What V6 does (to complete the list) is grow the temporary file being used to
buffer the pipe contents up to a certain maximum size, whereupon it halts the
writer, and waits for the reader to catch up - at which point it truncates
the file, and adjusts the read and write pointers back to 0. So fstat() on
V6, which doesn't special-case pipes in any way for fstat(), apparently
returns 'waiting_to_be_read' plus 'already_read'.


    >>> xv6 has fstat() but returns an error if the file descriptor isn't
    >>> associated with an i-node.

    >> ?? All pipe file descriptors should have an inode?
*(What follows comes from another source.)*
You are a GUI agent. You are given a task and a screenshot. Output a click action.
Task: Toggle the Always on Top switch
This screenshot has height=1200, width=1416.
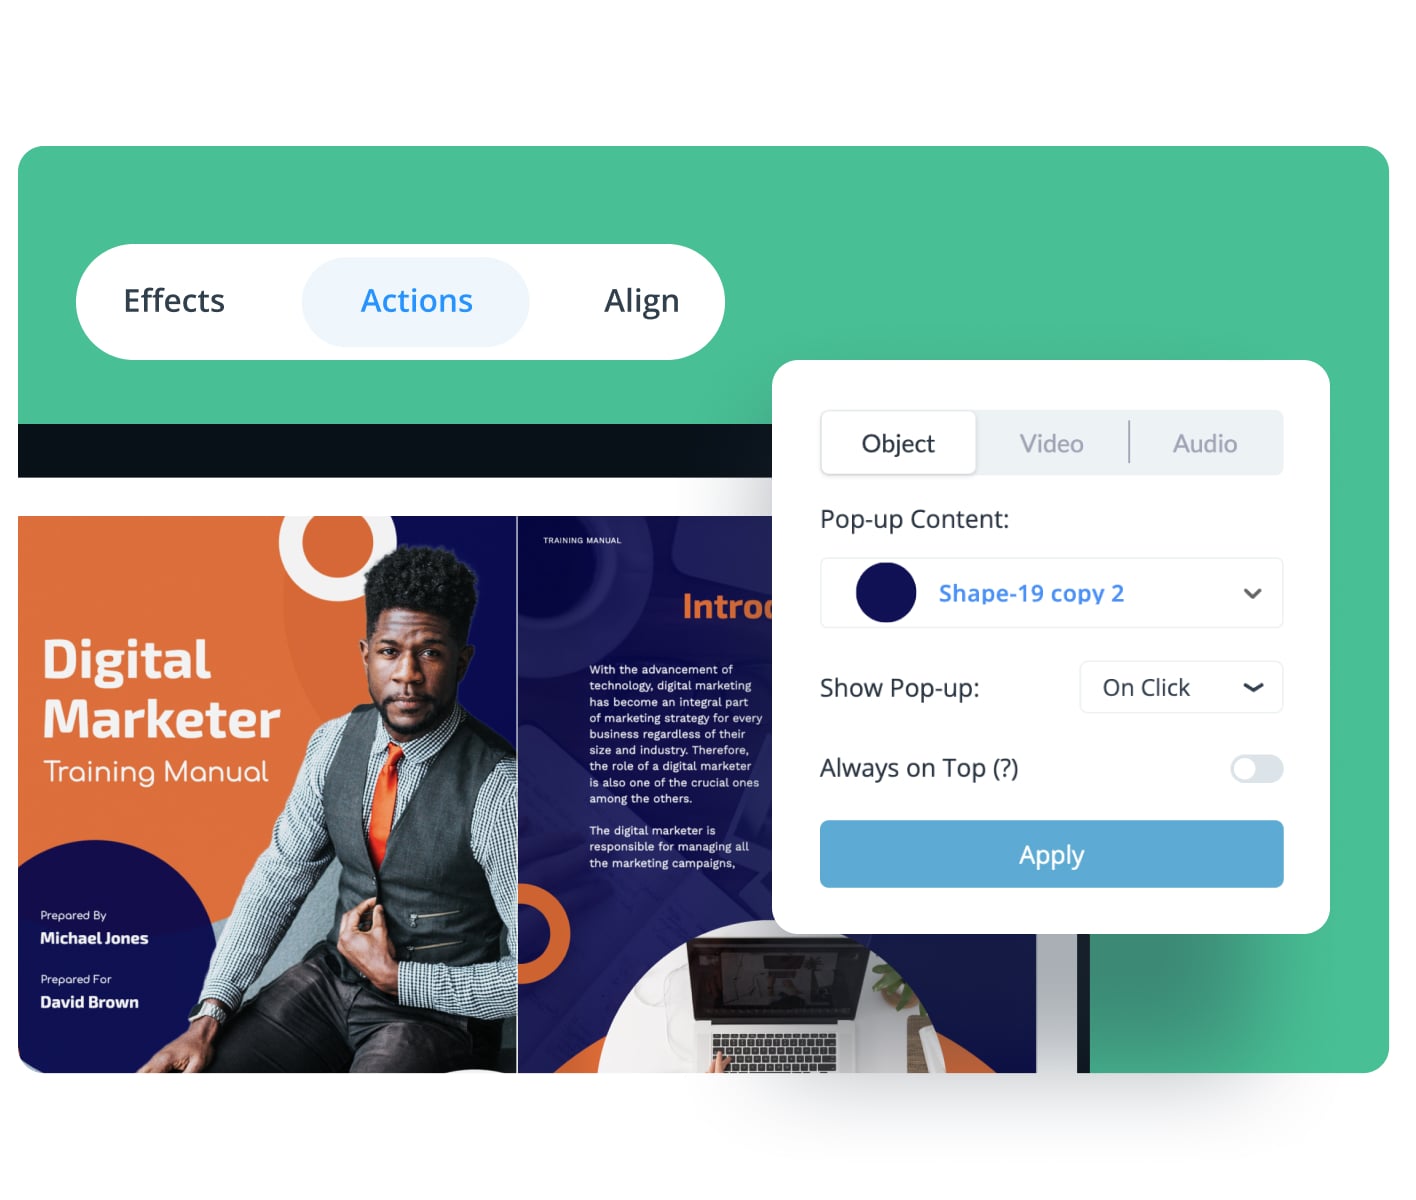pyautogui.click(x=1257, y=768)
To answer my own question, after a quick look at the Xv6 sources (on my
desktop ;-); it turns out that Xv6 handles pipes completely differently;
instead of borrowing an inode, they have special 'pipe' structures.  Hence the
error return in fstat() on Xv6. (That difference also limits the amount of
buffered data in a pipe to 512 bytes. So don't expect high throughput from a
pipe on Xv6! :-)

So I guess you get to pick which semantics you want fstat() on a pipe to have
there: V6's, V7's (see below), or something else! :-)


    > 7th Ed seems to return the amount of free space in the pipe, if I read
    > the code correctly:

I'm not sure of that (see below), but I think it would make more sense to
return the amount of un-read data (which is what I think it does do), as the
closest semantics to fstat() on a file.

It might also make sense to return the amount of free space (to a writer), and
the amount of data available to read (to a reader), since those are the
numbers users will care about. (Although then fstat() on the write side of a
pipe will have semantics which are inconsistent with fstat() on files. And if
the user code knows the maximum amount of buffering in a pipe, it could work
out the available write space from that, and the amount currently un-read.)

    > fstat()
    > {
    >    ...
    >    /* Call stat1() with the current offset in the pipe */
    >   stat1(fp->f_inode, uap->sb, fp->f_flag&FPIPE? fp->f_un.f_offset: 0);
    > }
    > stat1()
    > {
    >   ...
    >    ds.st_size = ip->i_size - pipeadj;

I'm too lazy to go read the code (even though I already have it :-), but V7
seems to usually be very similar to V6. So, what I suspect this code does is
pass the expression:

  ((fp->f_flag & FPIPE) ? fp->f_un.f_offset : 0)

as 'pipeadj' (to account for the amount that's already been read), and then
returns (ip->i_size - pipeadj), i.e. the amount remaining un-read, as the
size.

	Noel